Passage shown Block Start
Australian rules footballer

Fred Fanning (5 November 1921 – 23 May 1993) was an Australian rules footballer who played for Melbourne in the Victorian Football League (VFL). A dominant full-forward in the 1940s, he is best known for holding the record of the most goals kicked in a single VFL/AFL match, with 18.

Fanning played his entire VFL career with Melbourne between 1940 and 1947, finishing as the VFL's leading goalkicker four times and winning the club's best and fairest, the Keith 'Bluey' Truscott Medal in 1945. Despite a relatively short career, he established himself as one of the most prolific forwards of his era, kicking 411 goals.

His record of 18 goals in a match, set against St Kilda in the final round of the 1947 season remains unsurpassed in VFL/AFL history. Fanning retired immediately after the match, making his final appearance one of the most remarkable individual performances in the history of the competition.

==VFL career==
Hailing from the Victorian Football Association (VFA) club Coburg, Fanning was a strongly built forward standing at 193 cm and weighing 102 kg. In September 1939, playing for Melbourne Seconds against Richmond in the Seconds' Grand Final, Fanning kicked 12 goals in a 29-point victory.

Fanning made his senior debut in 1940 and played in that year's Grand Final victory over Richmond. He topped the VFL's goalkicking charts in 1943 (62 goals), 1944 (87) and 1945 (67), a year in which he also won Melbourne's best and fairest award.

In Round 19, 1947, he kicked 18 goals, 1 behind, in a game against St Kilda, which remains the record for most goals in a VFL/AFL match to this day; this was coincidentally Fanning's final appearance in a VFL match. He kicked 97 goals for the 1947 VFL season, the highest in his VFL career.

== Post-VFL==
Fanning joined the Hamilton Football Club in the Western District Football League as captain-coach in 1948, after being offered 3 to 6 times the salary he was receiving at Melbourne (accounts vary). This appointment caused a split in the club, and the Hamilton Imperials were founded.

Fanning held the Western District record for most goals in a game by kicking 22 against Heywood in 1949. The following year he kicked 20 goals against Penshurst. He kicked a Western District record of 151 goals in a season in 1952. He finished his football career at Coleraine in 1953.
Passage shown Block End
## Work request
Can you copy out the Fred Fanning passage between "Fred Fanning (5" and "kicking 411 goals.", inclusive? The entries are separate material, unrelated to the Fred Fanning passage.
Listed entries Block Start
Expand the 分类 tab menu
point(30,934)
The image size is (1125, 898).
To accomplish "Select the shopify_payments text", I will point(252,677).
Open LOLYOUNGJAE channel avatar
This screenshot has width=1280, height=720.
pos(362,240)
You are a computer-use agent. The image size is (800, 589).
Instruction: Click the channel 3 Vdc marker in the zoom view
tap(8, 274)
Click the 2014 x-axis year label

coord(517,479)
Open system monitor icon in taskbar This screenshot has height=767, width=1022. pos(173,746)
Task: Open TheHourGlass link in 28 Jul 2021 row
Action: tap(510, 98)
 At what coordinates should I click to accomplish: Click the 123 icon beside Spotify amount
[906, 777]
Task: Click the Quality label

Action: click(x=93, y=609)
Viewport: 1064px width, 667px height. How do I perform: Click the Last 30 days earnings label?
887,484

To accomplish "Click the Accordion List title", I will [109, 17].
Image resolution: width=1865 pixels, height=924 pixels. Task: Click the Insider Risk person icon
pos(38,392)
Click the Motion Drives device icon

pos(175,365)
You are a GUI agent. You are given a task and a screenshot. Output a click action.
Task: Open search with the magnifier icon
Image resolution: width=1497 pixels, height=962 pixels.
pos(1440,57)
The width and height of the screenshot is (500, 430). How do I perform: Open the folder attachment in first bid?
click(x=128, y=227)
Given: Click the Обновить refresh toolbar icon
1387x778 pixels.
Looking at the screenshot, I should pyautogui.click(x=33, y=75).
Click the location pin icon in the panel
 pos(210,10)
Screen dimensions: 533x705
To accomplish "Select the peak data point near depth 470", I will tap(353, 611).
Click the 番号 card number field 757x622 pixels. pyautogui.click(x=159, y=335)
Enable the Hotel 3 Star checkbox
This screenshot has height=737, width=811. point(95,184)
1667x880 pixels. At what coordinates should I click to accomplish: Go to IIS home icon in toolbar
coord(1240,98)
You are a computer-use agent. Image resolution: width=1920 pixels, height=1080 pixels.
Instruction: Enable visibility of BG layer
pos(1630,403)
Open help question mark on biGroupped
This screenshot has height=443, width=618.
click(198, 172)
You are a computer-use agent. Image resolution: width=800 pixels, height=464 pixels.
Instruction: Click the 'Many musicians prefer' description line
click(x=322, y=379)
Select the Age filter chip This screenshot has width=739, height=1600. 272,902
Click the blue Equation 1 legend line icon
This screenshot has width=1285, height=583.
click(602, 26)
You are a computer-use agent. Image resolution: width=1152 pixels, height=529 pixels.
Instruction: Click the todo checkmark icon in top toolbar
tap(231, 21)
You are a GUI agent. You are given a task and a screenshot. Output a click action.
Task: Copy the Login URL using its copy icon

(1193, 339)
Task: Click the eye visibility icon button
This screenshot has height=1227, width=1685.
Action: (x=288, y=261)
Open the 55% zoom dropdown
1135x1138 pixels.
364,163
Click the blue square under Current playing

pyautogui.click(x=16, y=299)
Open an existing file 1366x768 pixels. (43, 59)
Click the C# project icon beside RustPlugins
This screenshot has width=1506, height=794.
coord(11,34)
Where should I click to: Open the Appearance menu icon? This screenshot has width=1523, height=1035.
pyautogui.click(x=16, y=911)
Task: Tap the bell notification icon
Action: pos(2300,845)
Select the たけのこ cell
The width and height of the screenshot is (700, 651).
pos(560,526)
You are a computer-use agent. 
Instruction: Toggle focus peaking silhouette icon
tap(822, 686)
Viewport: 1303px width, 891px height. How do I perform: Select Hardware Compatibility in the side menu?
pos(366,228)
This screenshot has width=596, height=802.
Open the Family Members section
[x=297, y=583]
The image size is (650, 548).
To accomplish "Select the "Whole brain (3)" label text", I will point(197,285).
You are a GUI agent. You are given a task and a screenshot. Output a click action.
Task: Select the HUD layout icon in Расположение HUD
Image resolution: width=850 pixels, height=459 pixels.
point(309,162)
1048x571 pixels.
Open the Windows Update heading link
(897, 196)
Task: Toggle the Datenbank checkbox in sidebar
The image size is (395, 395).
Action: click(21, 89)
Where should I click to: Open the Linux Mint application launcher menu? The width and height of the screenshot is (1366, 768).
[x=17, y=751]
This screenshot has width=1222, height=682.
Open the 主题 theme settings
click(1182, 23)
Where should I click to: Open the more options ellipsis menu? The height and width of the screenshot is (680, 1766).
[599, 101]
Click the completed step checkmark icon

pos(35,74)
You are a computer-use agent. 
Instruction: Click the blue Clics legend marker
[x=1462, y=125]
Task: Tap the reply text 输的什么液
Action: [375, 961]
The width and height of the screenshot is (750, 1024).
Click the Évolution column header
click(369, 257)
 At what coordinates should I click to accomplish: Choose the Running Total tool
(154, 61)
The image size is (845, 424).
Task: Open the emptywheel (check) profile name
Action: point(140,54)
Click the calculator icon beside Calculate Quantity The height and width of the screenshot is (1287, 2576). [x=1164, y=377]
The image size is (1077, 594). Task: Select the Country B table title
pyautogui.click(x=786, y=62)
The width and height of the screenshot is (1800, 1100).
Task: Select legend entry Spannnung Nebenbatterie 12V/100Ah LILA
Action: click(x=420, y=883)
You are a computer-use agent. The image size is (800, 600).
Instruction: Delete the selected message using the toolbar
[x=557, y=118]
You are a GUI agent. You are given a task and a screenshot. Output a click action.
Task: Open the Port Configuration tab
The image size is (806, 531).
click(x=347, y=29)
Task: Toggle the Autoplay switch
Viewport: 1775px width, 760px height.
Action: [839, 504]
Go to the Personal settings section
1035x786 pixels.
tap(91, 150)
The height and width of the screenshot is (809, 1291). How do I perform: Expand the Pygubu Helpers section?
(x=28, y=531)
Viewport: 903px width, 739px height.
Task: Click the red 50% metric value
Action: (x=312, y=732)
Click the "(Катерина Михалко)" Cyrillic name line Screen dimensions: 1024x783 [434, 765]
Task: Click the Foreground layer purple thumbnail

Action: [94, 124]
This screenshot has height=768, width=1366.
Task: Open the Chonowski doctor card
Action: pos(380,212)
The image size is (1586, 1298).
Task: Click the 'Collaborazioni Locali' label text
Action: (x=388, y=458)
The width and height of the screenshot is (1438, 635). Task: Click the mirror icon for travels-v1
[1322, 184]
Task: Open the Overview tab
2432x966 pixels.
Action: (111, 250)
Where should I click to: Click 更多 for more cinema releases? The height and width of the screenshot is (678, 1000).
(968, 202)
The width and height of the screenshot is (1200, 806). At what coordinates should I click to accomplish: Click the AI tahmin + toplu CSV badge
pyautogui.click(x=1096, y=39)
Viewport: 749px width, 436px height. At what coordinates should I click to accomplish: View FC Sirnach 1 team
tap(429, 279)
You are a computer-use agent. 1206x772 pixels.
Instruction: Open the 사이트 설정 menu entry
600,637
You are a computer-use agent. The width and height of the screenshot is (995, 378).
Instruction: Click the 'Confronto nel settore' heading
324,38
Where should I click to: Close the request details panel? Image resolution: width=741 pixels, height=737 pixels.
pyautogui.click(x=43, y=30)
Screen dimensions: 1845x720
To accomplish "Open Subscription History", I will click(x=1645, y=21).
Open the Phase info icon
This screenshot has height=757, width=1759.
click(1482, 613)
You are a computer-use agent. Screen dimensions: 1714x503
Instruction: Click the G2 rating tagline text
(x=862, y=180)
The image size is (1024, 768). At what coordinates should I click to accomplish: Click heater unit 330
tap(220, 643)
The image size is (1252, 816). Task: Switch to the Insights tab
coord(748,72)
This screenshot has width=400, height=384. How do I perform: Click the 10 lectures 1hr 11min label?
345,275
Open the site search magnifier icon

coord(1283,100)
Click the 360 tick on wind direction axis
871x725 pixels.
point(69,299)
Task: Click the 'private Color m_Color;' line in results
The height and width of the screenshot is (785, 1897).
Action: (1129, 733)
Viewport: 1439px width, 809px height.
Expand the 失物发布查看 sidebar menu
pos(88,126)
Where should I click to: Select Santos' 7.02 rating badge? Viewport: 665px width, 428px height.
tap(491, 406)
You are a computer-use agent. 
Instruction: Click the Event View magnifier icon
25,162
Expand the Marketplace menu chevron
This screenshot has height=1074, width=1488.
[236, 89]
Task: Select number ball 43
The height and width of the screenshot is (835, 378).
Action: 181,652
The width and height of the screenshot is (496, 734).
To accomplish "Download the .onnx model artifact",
Listed entries Block End
## Result of the exercise
Fred Fanning (5 November 1921 – 23 May 1993) was an Australian rules footballer who played for Melbourne in the Victorian Football League (VFL). A dominant full-forward in the 1940s, he is best known for holding the record of the most goals kicked in a single VFL/AFL match, with 18.

Fanning played his entire VFL career with Melbourne between 1940 and 1947, finishing as the VFL's leading goalkicker four times and winning the club's best and fairest, the Keith 'Bluey' Truscott Medal in 1945. Despite a relatively short career, he established himself as one of the most prolific forwards of his era, kicking 411 goals.